To date, only about 270 returned troops have been tested for DU contamination by the military and Veterans Affairs. But those tests, mostly urine samples, are useless 30 days after exposure; by that time most of the DU has left the body or migrated into bones or organs.

The Daily News paid for costlier tests that could pinpoint uranium inside the body and identify the special isotope signature of man-made DU. Four of the nine tested positive; all had symptoms of uranium poisoning.

Even harder evidence may soon arrive. Connecticut State Representative Pat Dillon, D-New Haven, an epidemiologist, has crafted legislation that both Connecticut and Louisiana have unanimously passed, authorizing returned National Guard troops to request and receive specialized DU contamination tests at the Pentagon’s expense.

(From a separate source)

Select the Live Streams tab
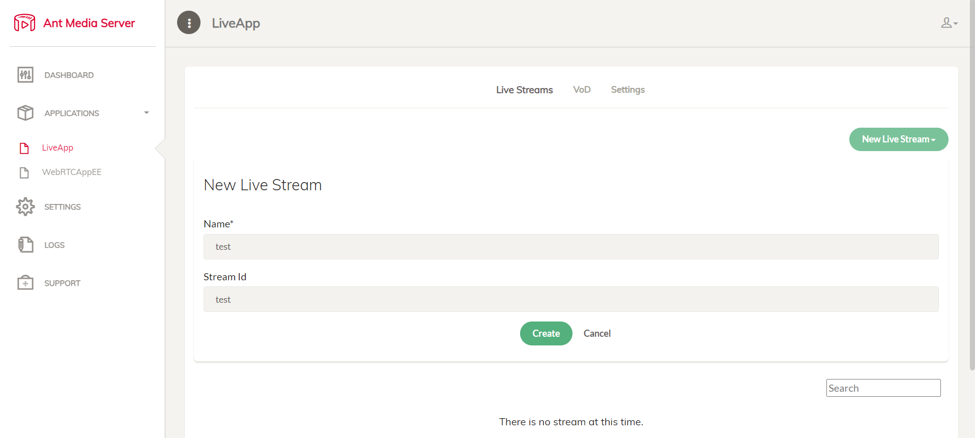The height and width of the screenshot is (438, 975). 524,90
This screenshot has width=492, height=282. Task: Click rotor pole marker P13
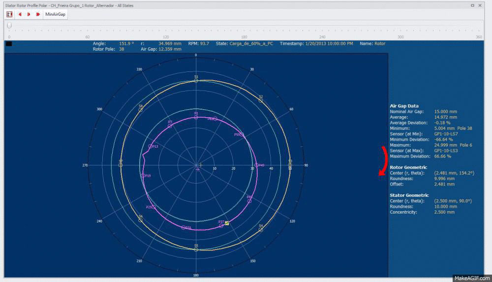click(x=151, y=146)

Bob Smith, a veteran in Louisiana who spearheaded the push for legislation in Louisiana, claims that 14 to 20 other states are considering similar measures. If enough Guard troops test positive, reservists and active duty troops and veterans are likely to demand similar tests, which can cost upwards of $1000 per person.

Costco beats Wal-Mart in salary smackdown

ISSAQUAH, WA — Costco, the fourth-largest U.S. retailer, pays its fulltime employees an average hourly wage of $17, while Wal-Mart, the world’s largest retailer, pays $9.68. According to Bloomberg News columnist Graef Crystal, who examined salaries and CEO compensation packages at the two companies, the disparities go from the bottom all the way to the top of the corporate ladder.

Total 2004 pay for James Sinegal, CEO for the Issaquah, WA-based Costco, was $2.7 million; for Wal-Mart’s H. Lee Scott it was $17.9 million. But Scott’s salary isn’t necessarily in line with the stock performance of his company, Crystal found. Measuring from January 2000, when Scott became CEO, to the market close on August 19, 2005, Bentonville, AK-based Wal-Mart’s cumulative total return was negative 25.5 percent. "As for Costco, its cumulative return was negative 5.4 percent, relatively more favorable than that of both Wal-Mart and the S&P 500," he reported.

"For Costco, the employees won,” Crystal concludes. “The shareholders also won in the sense that, during the period covered by Scott’s tenure, Costco’s total return, though negative, was better than that of the S&P 500 and much better than Wal-Mart’s. But Sinegal lost. For Wal-Mart, the employees lost, the shareholders lost, and Scott won."